Python 3.11.0 final is now available

Python 3.11 release logo

Python 3.11 is finally released. In the CPython release team, we have put a lot of effort into making 3.11 the best version of Python possible. Better tracebacks, faster Python, exception groups and except*, typing improvements and much more. Get it here:

This is the stable release of Python 3.11.0

Python 3.11.0 is the newest major release of the Python programming language, and it contains many new features and optimizations.

Major new features of the 3.11 series, compared to 3.10

Some of the new major new features and changes in Python 3.11 are:

General changes

  • PEP 657 – Include Fine-Grained Error Locations in Tracebacks
  • PEP 654 – Exception Groups and except*
  • PEP 680 – tomllib: Support for Parsing TOML in the Standard Library
  • gh-90908 – Introduce task groups to asyncio
  • gh-34627 – Atomic grouping ((?>...)) and possessive quantifiers (*+, ++, ?+, {m,n}+) are now supported in regular expressions.

§ Source material:
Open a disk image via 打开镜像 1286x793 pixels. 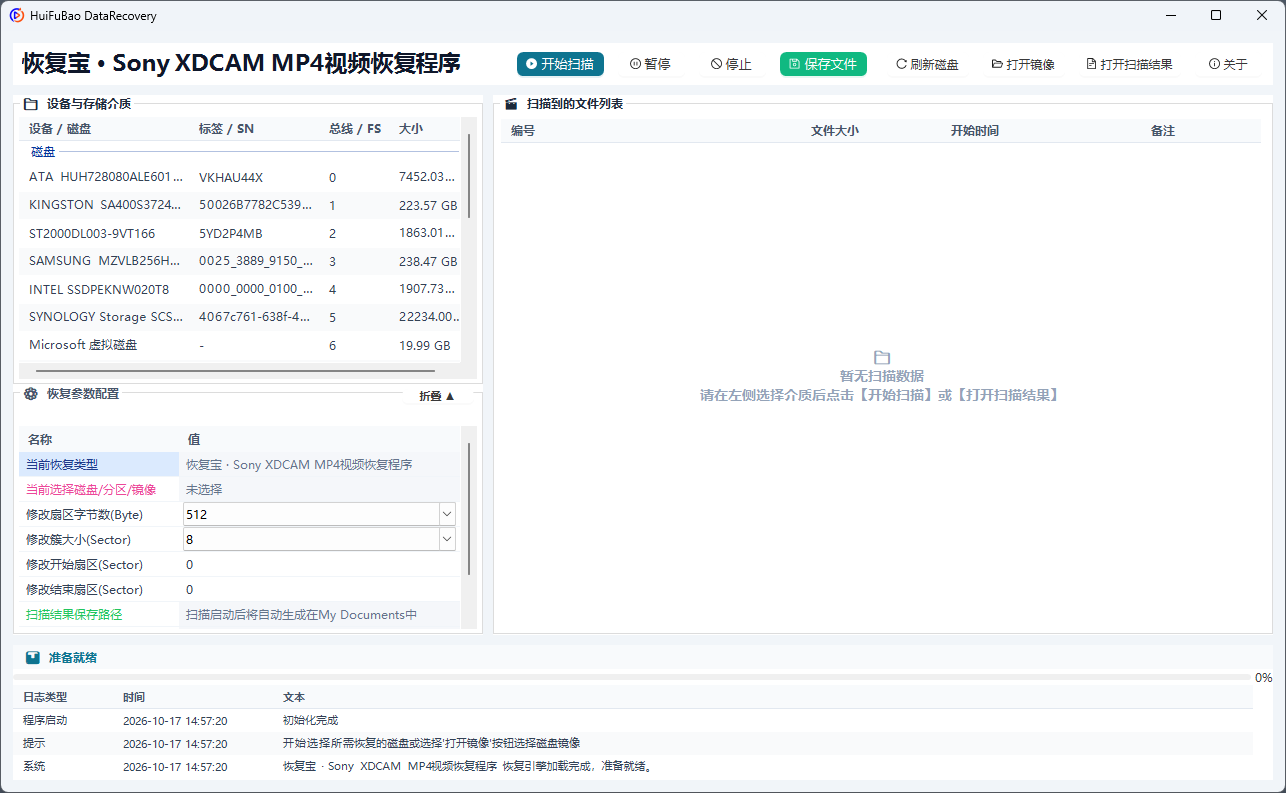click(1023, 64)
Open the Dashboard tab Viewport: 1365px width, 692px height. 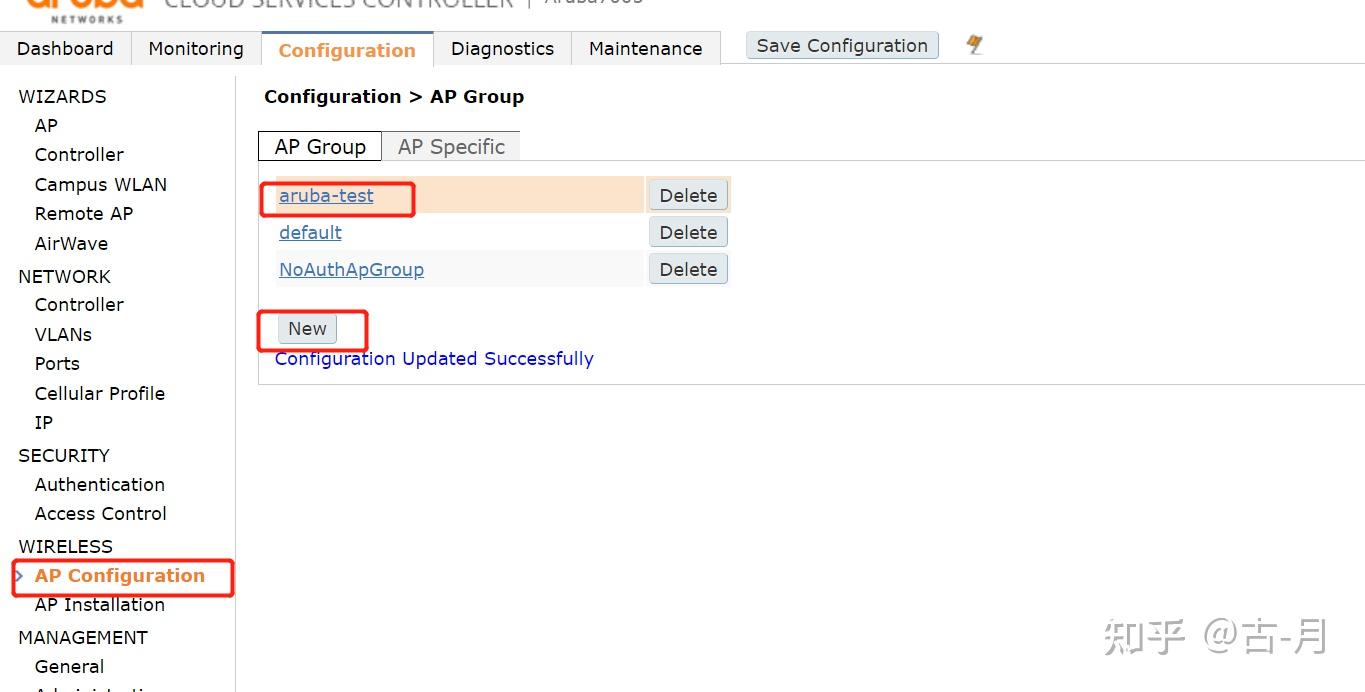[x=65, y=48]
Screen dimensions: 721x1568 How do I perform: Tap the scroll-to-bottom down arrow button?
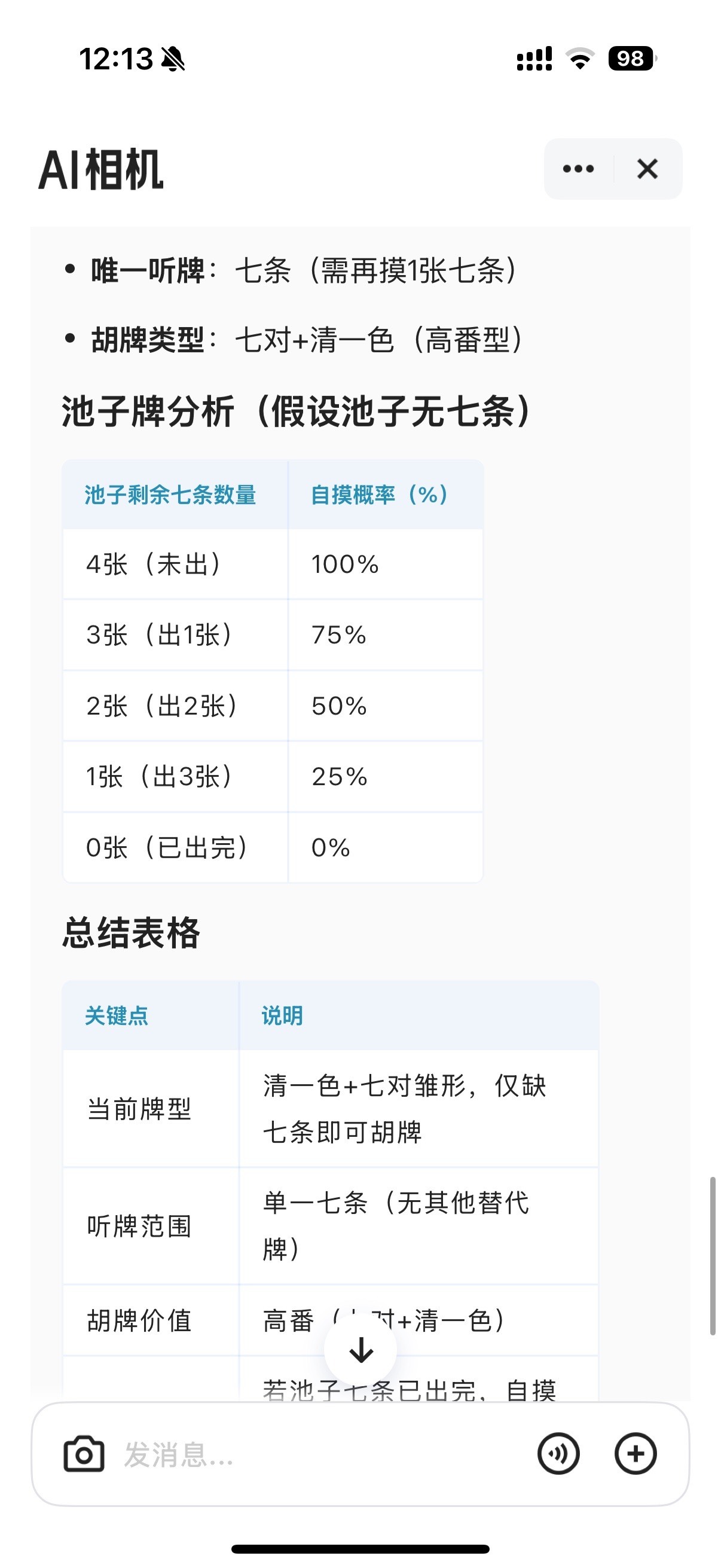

§ Exercise set:
[a] In the Python 3.11 release announcement, which PEP brings support for parsing TOML into the standard library?
[b] Copy out the passage of the Python 3.11 release announcement starting at "Python 3.11.0 final" and ending at "features and optimizations.".

§ Per-task answers:
[a] PEP 680

[b]
Python 3.11.0 final is now available

Python 3.11 release logo

Python 3.11 is finally released. In the CPython release team, we have put a lot of effort into making 3.11 the best version of Python possible. Better tracebacks, faster Python, exception groups and except*, typing improvements and much more. Get it here:

This is the stable release of Python 3.11.0

Python 3.11.0 is the newest major release of the Python programming language, and it contains many new features and optimizations.